▶ [Try it]: Return every entry in full, with no alterations.

▶ [Data to process]:
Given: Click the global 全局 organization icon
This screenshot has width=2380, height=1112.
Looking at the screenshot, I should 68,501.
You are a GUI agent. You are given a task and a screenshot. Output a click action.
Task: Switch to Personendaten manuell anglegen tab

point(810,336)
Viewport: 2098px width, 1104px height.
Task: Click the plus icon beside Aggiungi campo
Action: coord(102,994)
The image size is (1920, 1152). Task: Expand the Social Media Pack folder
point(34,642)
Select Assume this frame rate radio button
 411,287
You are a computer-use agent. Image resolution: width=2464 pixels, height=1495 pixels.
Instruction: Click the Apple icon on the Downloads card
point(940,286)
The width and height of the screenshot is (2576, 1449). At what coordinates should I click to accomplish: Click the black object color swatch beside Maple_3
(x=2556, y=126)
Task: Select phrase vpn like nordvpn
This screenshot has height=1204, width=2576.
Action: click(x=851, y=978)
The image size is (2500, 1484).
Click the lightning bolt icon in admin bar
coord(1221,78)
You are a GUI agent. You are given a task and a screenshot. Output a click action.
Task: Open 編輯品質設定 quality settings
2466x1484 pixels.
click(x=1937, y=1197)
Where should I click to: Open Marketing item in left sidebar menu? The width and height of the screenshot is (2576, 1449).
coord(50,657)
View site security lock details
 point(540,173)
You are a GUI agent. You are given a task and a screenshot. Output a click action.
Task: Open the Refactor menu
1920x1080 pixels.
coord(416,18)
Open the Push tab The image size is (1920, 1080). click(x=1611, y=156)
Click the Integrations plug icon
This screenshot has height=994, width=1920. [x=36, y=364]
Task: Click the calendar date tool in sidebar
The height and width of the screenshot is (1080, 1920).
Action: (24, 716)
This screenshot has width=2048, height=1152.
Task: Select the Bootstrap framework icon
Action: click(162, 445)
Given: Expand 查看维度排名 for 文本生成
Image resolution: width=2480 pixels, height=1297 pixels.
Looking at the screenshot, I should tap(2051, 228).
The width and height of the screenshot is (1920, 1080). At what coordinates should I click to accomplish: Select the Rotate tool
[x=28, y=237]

▶ [Result for this exercise]:
Given: Click the global 全局 organization icon
This screenshot has width=2380, height=1112.
Looking at the screenshot, I should 68,501.
You are a GUI agent. You are given a task and a screenshot. Output a click action.
Task: Switch to Personendaten manuell anglegen tab

point(810,336)
Viewport: 2098px width, 1104px height.
Task: Click the plus icon beside Aggiungi campo
Action: coord(102,994)
The image size is (1920, 1152). Task: Expand the Social Media Pack folder
point(34,642)
Select Assume this frame rate radio button
 411,287
You are a computer-use agent. Image resolution: width=2464 pixels, height=1495 pixels.
Instruction: Click the Apple icon on the Downloads card
point(940,286)
The width and height of the screenshot is (2576, 1449). At what coordinates should I click to accomplish: Click the black object color swatch beside Maple_3
(x=2556, y=126)
Task: Select phrase vpn like nordvpn
This screenshot has height=1204, width=2576.
Action: click(x=851, y=978)
The image size is (2500, 1484).
Click the lightning bolt icon in admin bar
coord(1221,78)
You are a GUI agent. You are given a task and a screenshot. Output a click action.
Task: Open 編輯品質設定 quality settings
2466x1484 pixels.
click(x=1937, y=1197)
Where should I click to: Open Marketing item in left sidebar menu? The width and height of the screenshot is (2576, 1449).
coord(50,657)
View site security lock details
 point(540,173)
You are a GUI agent. You are given a task and a screenshot. Output a click action.
Task: Open the Refactor menu
1920x1080 pixels.
coord(416,18)
Open the Push tab The image size is (1920, 1080). click(x=1611, y=156)
Click the Integrations plug icon
This screenshot has height=994, width=1920. [x=36, y=364]
Task: Click the calendar date tool in sidebar
The height and width of the screenshot is (1080, 1920).
Action: (24, 716)
This screenshot has width=2048, height=1152.
Task: Select the Bootstrap framework icon
Action: click(162, 445)
Given: Expand 查看维度排名 for 文本生成
Image resolution: width=2480 pixels, height=1297 pixels.
Looking at the screenshot, I should tap(2051, 228).
The width and height of the screenshot is (1920, 1080). At what coordinates should I click to accomplish: Select the Rotate tool
[x=28, y=237]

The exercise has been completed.